Chinese shipbuilders took orders for 45 LNG carriers between January and November of this year, according to Clarkson Research. During the same period, the total number of LNG carriers ordered worldwide was 163, with China’s share hitting nearly 30 percent. China’s share of the world’s LNG carrier market remained at 10 percent last year. The three major Korean shipbuilders maintained their No. 1 position by winning 116 ships until November, but their market share fell from 90 percent to 71 percent.
LNG carriers are high value-added vessels that require advanced technology. In order to minimize the amount of LNG lost as gas during transportation, its temperature must be maintained below -163 degrees Celsius. This make the LNG carrier building process complicated. Korean shipbuilders have virtually monopolized LNG carrier orders based on their advanced shipbuilding technology.
However, as Korean shipbuilders became unable to take additional orders due to their fully booked dockyards, Chinese shipbuilders are expanding their share of the market.

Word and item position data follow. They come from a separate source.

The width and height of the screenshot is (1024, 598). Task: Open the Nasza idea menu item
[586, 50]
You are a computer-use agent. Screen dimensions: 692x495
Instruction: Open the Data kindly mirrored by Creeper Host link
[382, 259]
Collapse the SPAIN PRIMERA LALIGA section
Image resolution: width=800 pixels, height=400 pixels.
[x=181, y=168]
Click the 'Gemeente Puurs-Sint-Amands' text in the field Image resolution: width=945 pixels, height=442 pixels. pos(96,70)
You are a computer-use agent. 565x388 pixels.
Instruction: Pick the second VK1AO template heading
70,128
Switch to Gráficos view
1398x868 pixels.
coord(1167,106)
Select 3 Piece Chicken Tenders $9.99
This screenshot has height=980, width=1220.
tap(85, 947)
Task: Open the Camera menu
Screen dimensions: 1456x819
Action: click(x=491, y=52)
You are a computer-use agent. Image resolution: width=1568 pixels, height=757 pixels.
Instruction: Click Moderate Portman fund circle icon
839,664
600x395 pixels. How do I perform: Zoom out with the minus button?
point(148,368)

Chinese shipbuilders are waging a price war. The three Korean shipbuilders reportedly quote about US$230 million for an LNG carrier, but Chinese shipbuilders lower it to around US$200 million.
Chinese shipbuilders’ capabilities to build LNG carriers are also improving. Last year, only Hudong Shipbuilding was able to build large-scale LNG carriers. But this year, Dalian Shipbuilding and Jiangnan Shipbuilding also joined competition to win LNG carrier orders. Jiangsu Zhenjiang Shipyard is in talks over orders for four LNG carriers.
Based on their shipbuilding capabilities, Chinese shipbuilders have begun winning orders for eco-friendly ships other than LNG carriers. Yangzijiang Shipbuilding has succeeded in winning an order for 12 LNG dual fuel propulsion ships from MSC of Switzerland, the world’s second-largest shipping company.